Extracted records:
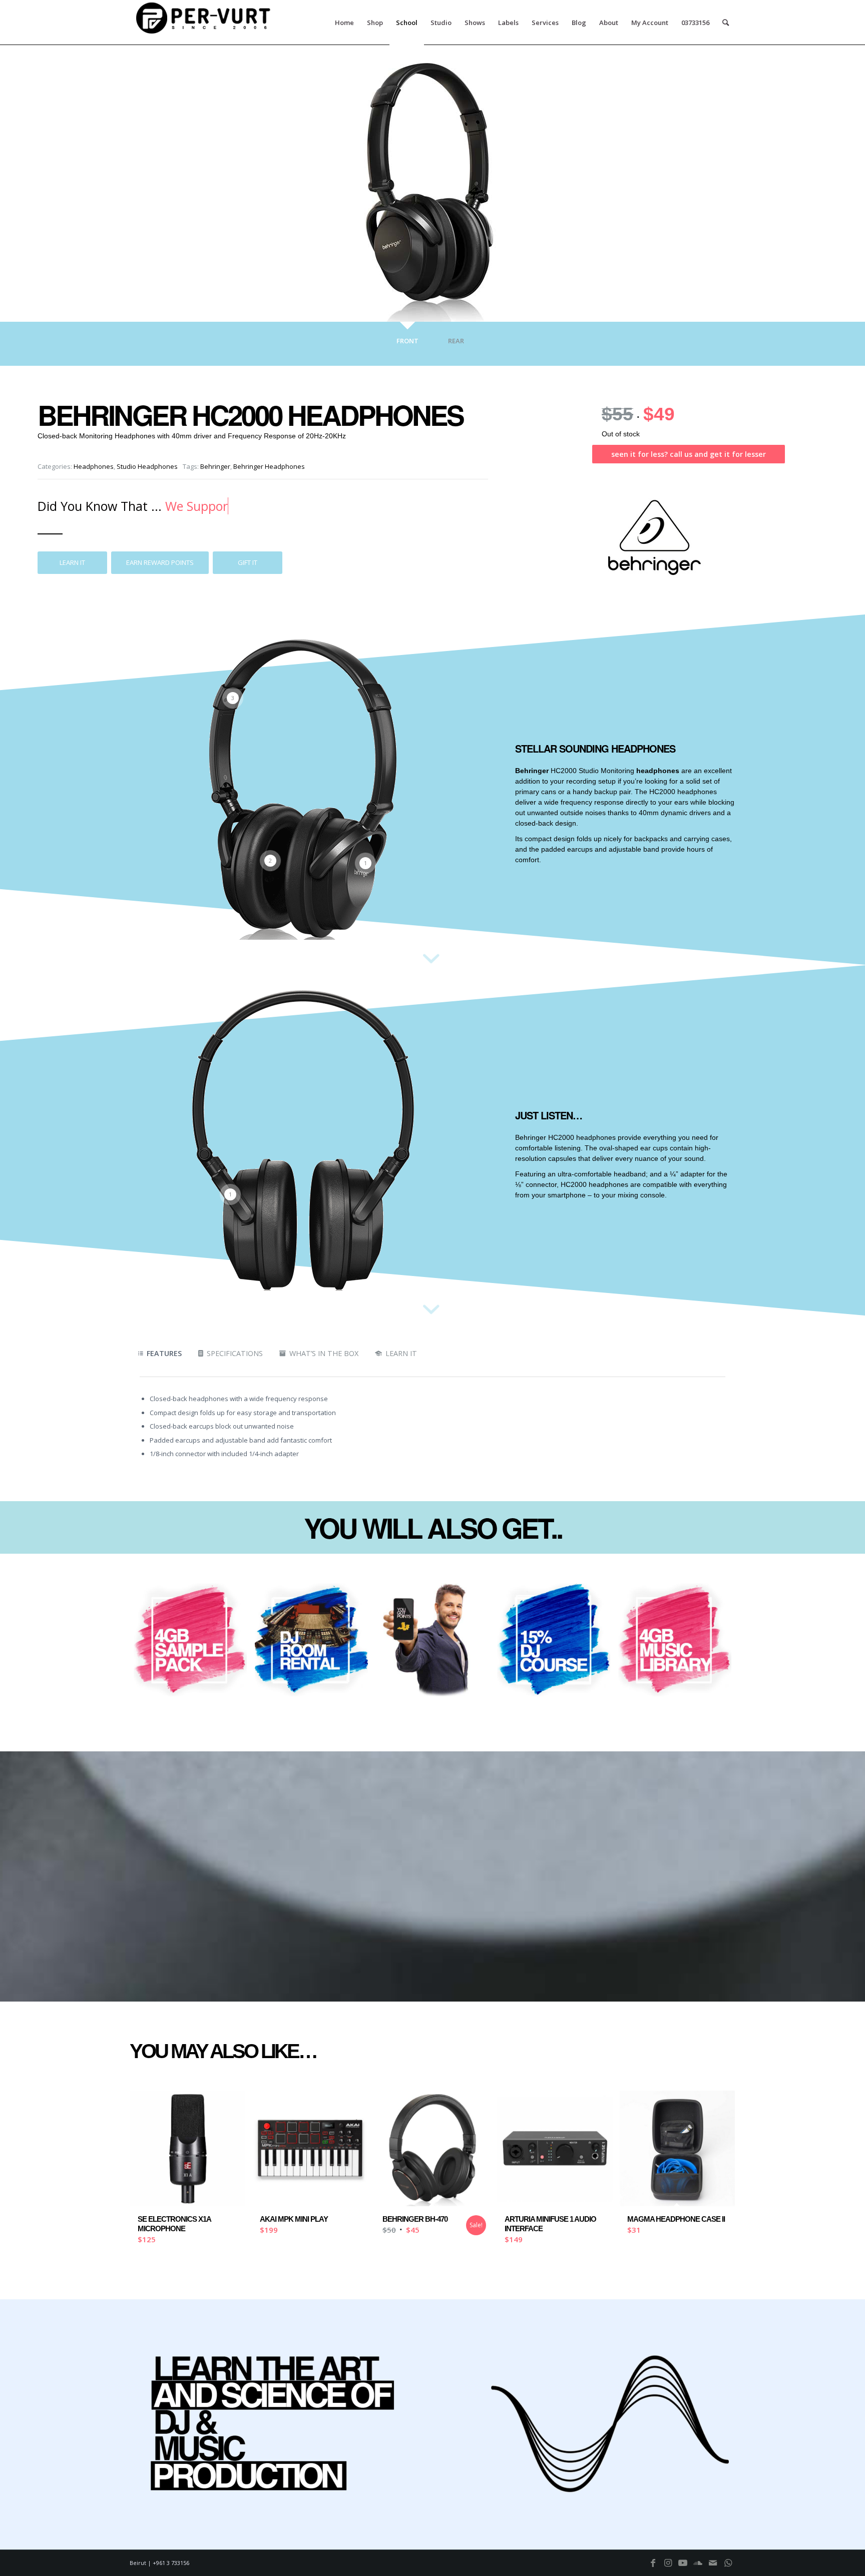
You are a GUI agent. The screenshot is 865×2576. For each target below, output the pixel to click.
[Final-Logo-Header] (205, 23)
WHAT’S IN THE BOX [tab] (323, 1353)
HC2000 (564, 771)
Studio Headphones (147, 466)
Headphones (94, 466)
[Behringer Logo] (654, 536)
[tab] (407, 346)
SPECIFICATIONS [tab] (235, 1353)
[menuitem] (344, 23)
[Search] (725, 23)
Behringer (215, 466)
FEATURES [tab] (164, 1353)
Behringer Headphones (269, 466)
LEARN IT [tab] (401, 1353)
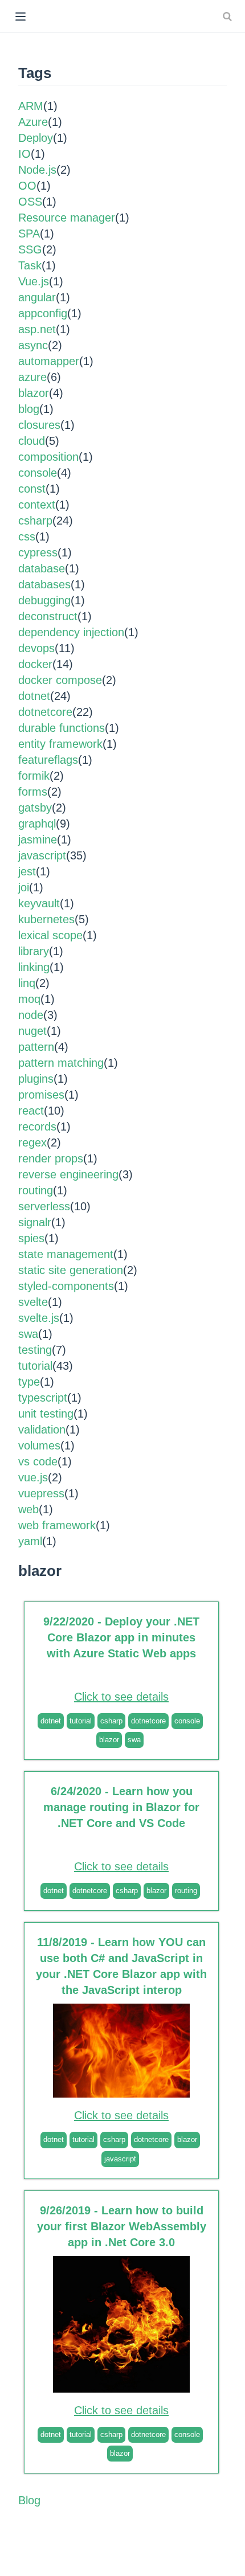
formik (34, 775)
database (41, 568)
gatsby (35, 807)
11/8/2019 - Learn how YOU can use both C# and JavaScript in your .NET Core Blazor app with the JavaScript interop (121, 1966)
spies (31, 1238)
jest (27, 871)
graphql (37, 823)
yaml (30, 1541)
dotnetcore (45, 712)
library (33, 951)
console (37, 472)
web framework (57, 1525)
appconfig (42, 313)
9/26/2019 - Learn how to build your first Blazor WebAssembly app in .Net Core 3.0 (121, 2226)
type (29, 1381)
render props (50, 1158)
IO (24, 154)
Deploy (35, 138)
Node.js (37, 169)
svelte (33, 1302)
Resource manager (66, 217)
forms (32, 791)
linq (26, 983)
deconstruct (47, 616)
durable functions (61, 728)
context (36, 504)
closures (39, 425)
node (30, 1015)
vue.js (33, 1477)
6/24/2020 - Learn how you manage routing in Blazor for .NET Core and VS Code (121, 1807)
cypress (38, 552)
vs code (38, 1461)
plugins (36, 1078)
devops (36, 648)
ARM (30, 106)
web (28, 1509)
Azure (33, 122)
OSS (30, 201)
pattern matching (61, 1062)
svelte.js (38, 1318)
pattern (36, 1047)
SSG (30, 249)
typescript (42, 1397)
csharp (35, 520)
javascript (42, 855)
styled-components (66, 1286)
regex (32, 1142)
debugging (44, 600)
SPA (29, 233)
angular (37, 297)
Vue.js (33, 281)
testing (35, 1350)
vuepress (41, 1493)
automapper (48, 361)
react (31, 1110)
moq (29, 999)
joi (23, 887)
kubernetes (46, 919)
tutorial (35, 1365)
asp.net (37, 329)
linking (34, 967)
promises (41, 1094)
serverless (44, 1206)
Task (30, 265)
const (32, 488)
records (37, 1126)
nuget (32, 1031)
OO (27, 185)
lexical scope (50, 935)
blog (28, 409)
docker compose (60, 680)
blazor (33, 393)
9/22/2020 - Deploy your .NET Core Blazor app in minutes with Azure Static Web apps (121, 1637)
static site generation (70, 1270)
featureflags (48, 759)
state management (65, 1254)
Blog (29, 2500)
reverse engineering (68, 1174)
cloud (31, 441)
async (33, 345)
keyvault (39, 903)
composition (48, 457)
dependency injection (71, 632)
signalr (34, 1222)
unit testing (46, 1413)
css (26, 536)
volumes (39, 1445)
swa (28, 1334)
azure (32, 377)
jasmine (37, 839)
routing (35, 1190)
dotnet (34, 696)
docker (35, 664)
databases (44, 584)
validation (42, 1429)
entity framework (60, 744)
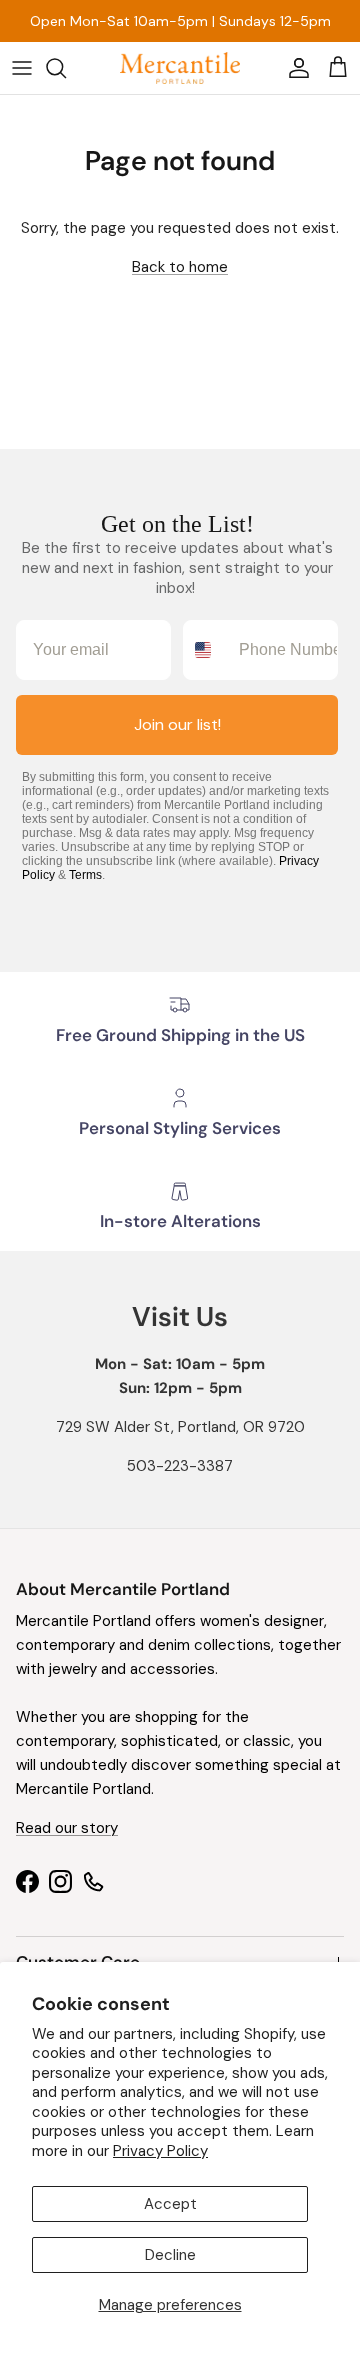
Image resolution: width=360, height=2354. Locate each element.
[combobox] (206, 650)
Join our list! (177, 724)
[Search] (66, 68)
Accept (170, 2204)
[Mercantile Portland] (180, 68)
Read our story (67, 1828)
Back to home (180, 267)
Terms (85, 875)
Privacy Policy (160, 2151)
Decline (170, 2255)
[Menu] (22, 68)
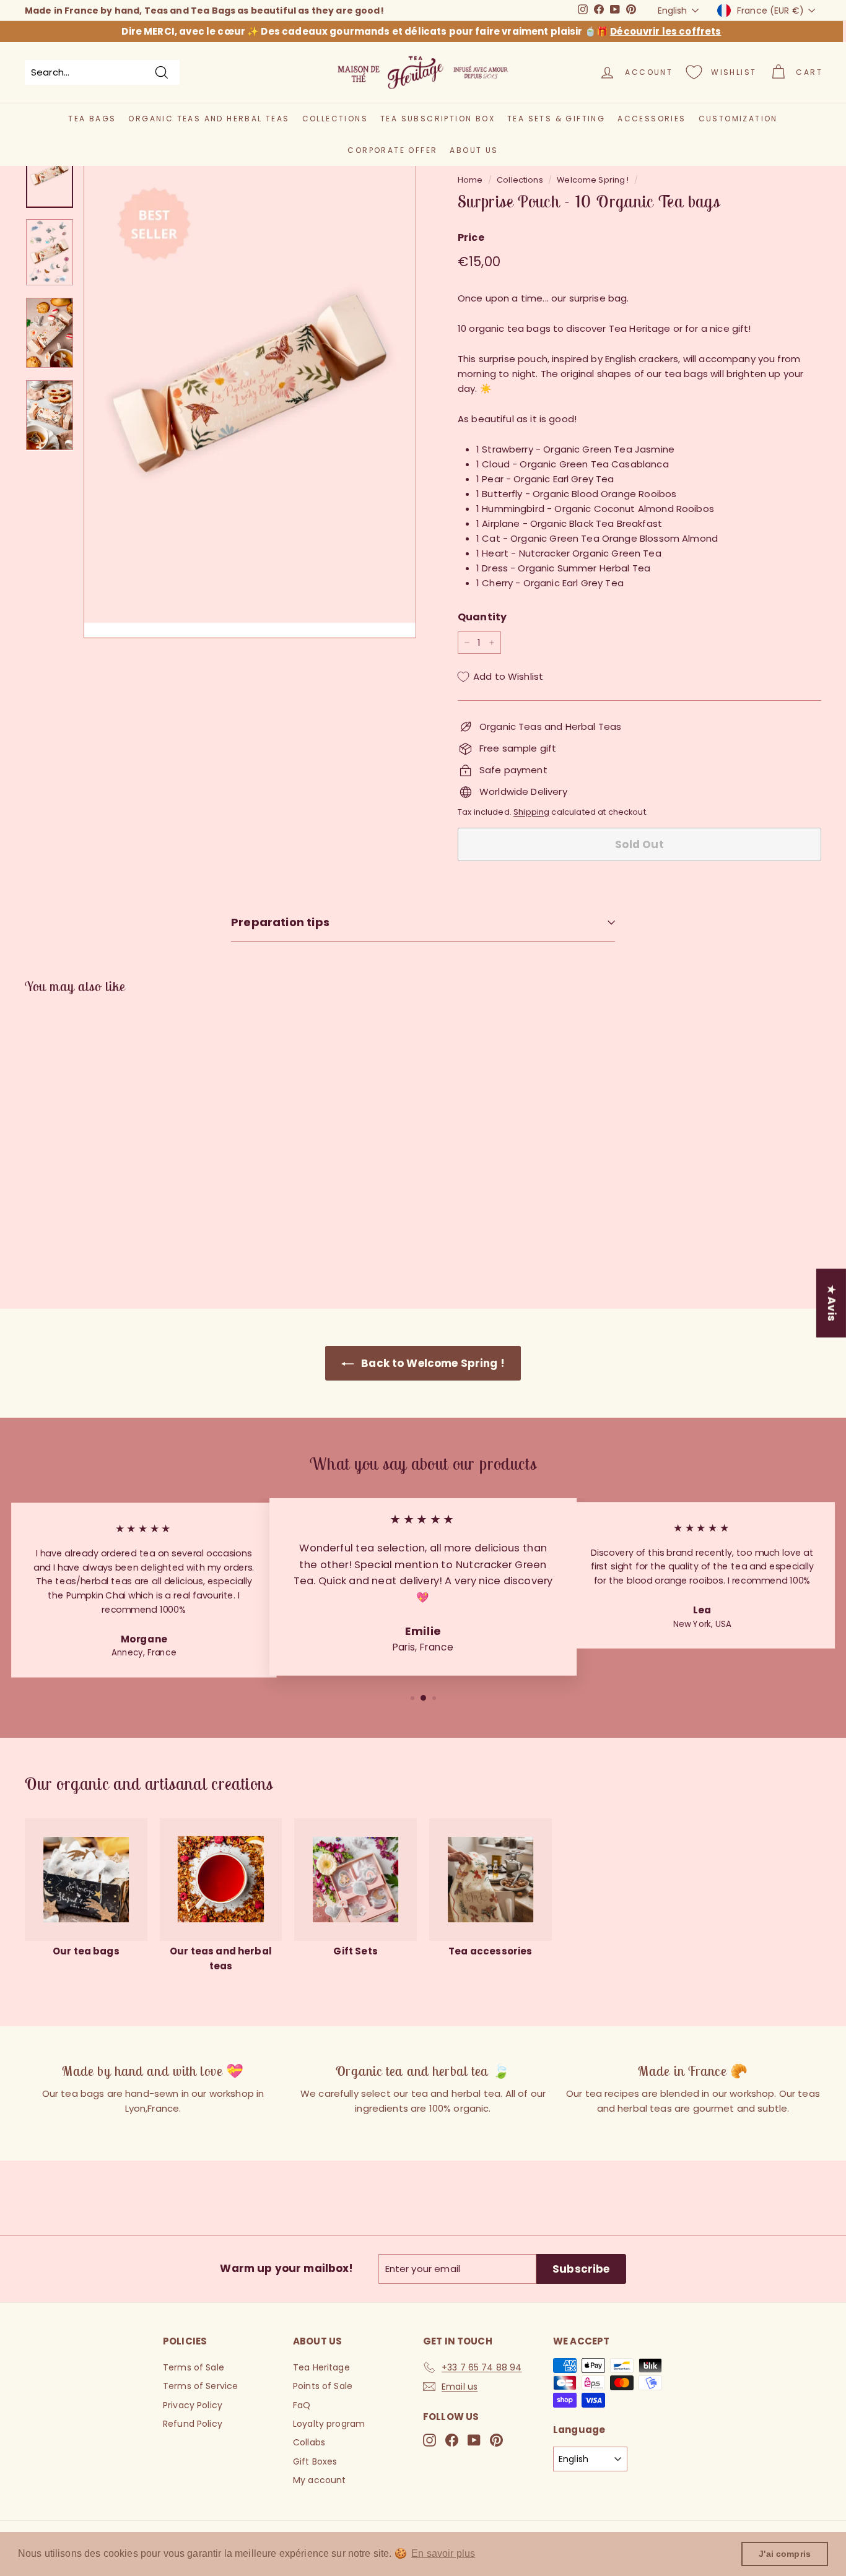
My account (319, 2480)
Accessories (651, 118)
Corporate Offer (392, 150)
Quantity (482, 617)
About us (474, 150)
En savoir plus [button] (443, 2553)
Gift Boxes (315, 2461)
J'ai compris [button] (785, 2554)
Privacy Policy (192, 2405)
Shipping (531, 812)
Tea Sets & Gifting (556, 118)
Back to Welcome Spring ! (432, 1363)
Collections (335, 118)
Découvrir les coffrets (665, 31)
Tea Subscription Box (437, 118)
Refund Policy (192, 2424)
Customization (738, 118)
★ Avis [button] (831, 1303)
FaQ (301, 2405)
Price (471, 237)
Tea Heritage (321, 2367)
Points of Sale (322, 2386)
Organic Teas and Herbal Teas (208, 118)
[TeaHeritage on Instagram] (429, 2440)
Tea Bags (92, 118)
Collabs (309, 2442)
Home (470, 180)
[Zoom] (250, 389)
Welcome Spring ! (593, 180)
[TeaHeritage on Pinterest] (496, 2440)
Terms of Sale (193, 2367)
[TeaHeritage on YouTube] (474, 2440)
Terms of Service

◆ EXERCISE DETAILS
Transcribe every record above exactly, leaving out the pictures.

◆ WRITTEN RESPONSE
You are a GUI agent. The screenshot is 865×2576. For each target below, output the pixel to click.
[Final-Logo-Header] (205, 23)
WHAT’S IN THE BOX [tab] (323, 1353)
HC2000 (564, 771)
Studio Headphones (147, 466)
Headphones (94, 466)
[Behringer Logo] (654, 536)
[tab] (407, 346)
SPECIFICATIONS [tab] (235, 1353)
[menuitem] (344, 23)
[Search] (725, 23)
Behringer (215, 466)
FEATURES [tab] (164, 1353)
Behringer Headphones (269, 466)
LEARN IT [tab] (401, 1353)
formik (34, 775)
database (41, 568)
gatsby (35, 807)
11/8/2019 - Learn how YOU can use both C# and JavaScript in your .NET Core Blazor app with the JavaScript interop (121, 1966)
spies (31, 1238)
jest (27, 871)
graphql (37, 823)
yaml (30, 1541)
dotnetcore (45, 712)
library (33, 951)
console (37, 472)
web framework (57, 1525)
appconfig (42, 313)
9/26/2019 - Learn how to build your first Blazor WebAssembly app in .Net Core 3.0 (121, 2226)
type (29, 1381)
render props (50, 1158)
IO (24, 154)
Deploy (35, 138)
Node.js (37, 169)
svelte (33, 1302)
Resource manager (66, 217)
forms (32, 791)
linq (26, 983)
deconstruct (47, 616)
durable functions (61, 728)
context (36, 504)
closures (39, 425)
node (30, 1015)
vue.js (33, 1477)
6/24/2020 - Learn how you manage routing in Blazor for .NET Core and VS Code (121, 1807)
cypress (38, 552)
vs code (38, 1461)
plugins (36, 1078)
devops (36, 648)
ARM (30, 106)
web (28, 1509)
Azure (33, 122)
OSS (30, 201)
pattern matching (61, 1062)
svelte.js (38, 1318)
pattern (36, 1047)
SSG (30, 249)
typescript (42, 1397)
csharp (35, 520)
javascript (42, 855)
styled-components (66, 1286)
regex (32, 1142)
debugging (44, 600)
SPA (29, 233)
angular (37, 297)
Vue.js (33, 281)
testing (35, 1350)
vuepress (41, 1493)
automapper (48, 361)
react (31, 1110)
moq (29, 999)
joi (23, 887)
kubernetes (46, 919)
tutorial (35, 1365)
asp.net (37, 329)
linking (34, 967)
promises (41, 1094)
serverless (44, 1206)
Task (30, 265)
const (32, 488)
records (37, 1126)
nuget (32, 1031)
OO (27, 185)
lexical scope (50, 935)
blog (28, 409)
docker compose (60, 680)
blazor (33, 393)
9/22/2020 - Deploy your .NET Core Blazor app in minutes with Azure Static Web apps (121, 1637)
static site generation (70, 1270)
featureflags (48, 759)
state management (65, 1254)
Blog (29, 2500)
reverse engineering (68, 1174)
cloud (31, 441)
async (33, 345)
keyvault (39, 903)
composition (48, 457)
dependency injection (71, 632)
signalr (34, 1222)
unit testing (46, 1413)
css (26, 536)
volumes (39, 1445)
swa (28, 1334)
azure (32, 377)
jasmine (37, 839)
routing (35, 1190)
dotnet (34, 696)
docker (35, 664)
databases (44, 584)
validation (42, 1429)
entity framework (60, 744)
Image resolution: width=360, height=2354. Locate each element.
[combobox] (206, 650)
Join our list! (177, 724)
[Search] (66, 68)
Accept (170, 2204)
[Mercantile Portland] (180, 68)
Read our story (67, 1828)
Back to home (180, 267)
Terms (85, 875)
Privacy Policy (160, 2151)
Decline (170, 2255)
[Menu] (22, 68)
My account (319, 2480)
Accessories (651, 118)
Corporate Offer (392, 150)
Quantity (482, 617)
About us (474, 150)
En savoir plus [button] (443, 2553)
Gift Boxes (315, 2461)
J'ai compris [button] (785, 2554)
Privacy Policy (192, 2405)
Shipping (531, 812)
Tea Sets & Gifting (556, 118)
Back to Welcome Spring ! (432, 1363)
Collections (335, 118)
Découvrir les coffrets (665, 31)
Tea Subscription Box (437, 118)
Refund Policy (192, 2424)
Customization (738, 118)
★ Avis [button] (831, 1303)
FaQ (301, 2405)
Price (471, 237)
Tea Heritage (321, 2367)
Points of Sale (322, 2386)
Organic Teas and Herbal Teas (208, 118)
[TeaHeritage on Instagram] (429, 2440)
Tea Bags (92, 118)
Collabs (309, 2442)
Home (470, 180)
[Zoom] (250, 389)
Welcome Spring ! (593, 180)
[TeaHeritage on Pinterest] (496, 2440)
Terms of Sale (193, 2367)
[TeaHeritage on YouTube] (474, 2440)
Terms of Service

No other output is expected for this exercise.